Baton d’or was one of the treats I planned to buy after reading these articles. My first attempt to get them failed when they were totally sold out at Hankyu Departmental store. Imagine my delight when I found them at Takashiyama Namba food hall. Five flavours were available at that time – Uji Matcha, Murasakiimo (purple sweet potato), Sugar Butter, Strawberry and Orange Bitter. I chose the first three and all three were good. Truly a must-buy souvenir from Osaka.
A half-hour train ride away from Osaka will take you to Kyoto. This place is a real treat paradise. To leave with only three treats was a great pity.
First up is rice crackers with beans from Nishiki Market’s Kyoto-Tsukimachian. My favourite is the one with peas, the middle pack. It is crunchy, salty and super addictive.
Next is Gateau Bubu Matcha and Hojicha Financiers from Gion Tsujiri. I have never eaten financiers but drawn by the packaging, I bought a box. It was one of my best impulsive buys. The cake was soft and chewy with a rich matcha and hojicha taste.
Another sandwich. This time it is white chocolate between two matcha cookies. Malebranche’s Cha no Ka was featured in “30 Must-Buy Food Souvenirs from Kyoto” and “10 Japanese Sweets that Come in Beautiful Containers“. I was not sure of its taste so I bought a small box of 10 to try. Once again, a wonderful balance of slightly bitter matcha with sweet chocolate.
The final two treats – Kobe Pudding and Frantz Strawberry Truffle. Being one of the cities to open for trade with the West, Kobe is home to many confectioneries. Although I did not get to visit due to wet weather conditions, I found many of its famous products at Osaka Itami Airport.
My sis loves Japanese pudding.

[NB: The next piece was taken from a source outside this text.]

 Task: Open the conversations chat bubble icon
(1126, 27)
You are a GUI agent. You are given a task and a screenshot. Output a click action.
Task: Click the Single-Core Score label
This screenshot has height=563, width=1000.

When I saw this special box of 6 puddings – 2 original, 2 caramel and 2 special edition strawberry, I bought it right away. I was never into puddings but this one was not bad, although my favourite was the one I ate at Kuromon Ichiba Market.
Frantz Kobe Sweets never pop up in my research on Kobe. It was while paying for the Kobe Pudding, that a red My Melody box caught my eye. The salesgirl told me it contained whole strawberries covered with white chocolate. Well, it sounded delicious and since I love My Melody, I decided to get a box. Turn out the truffle was an award winning sweet. The taste? Tart and sweet at the same time. The silver packet is currently in my fridge. Every few days I will pop one in my mouth and savour the taste.
That concludes my post on Japanese treats. Can you guess my 3 favourites? How about yours?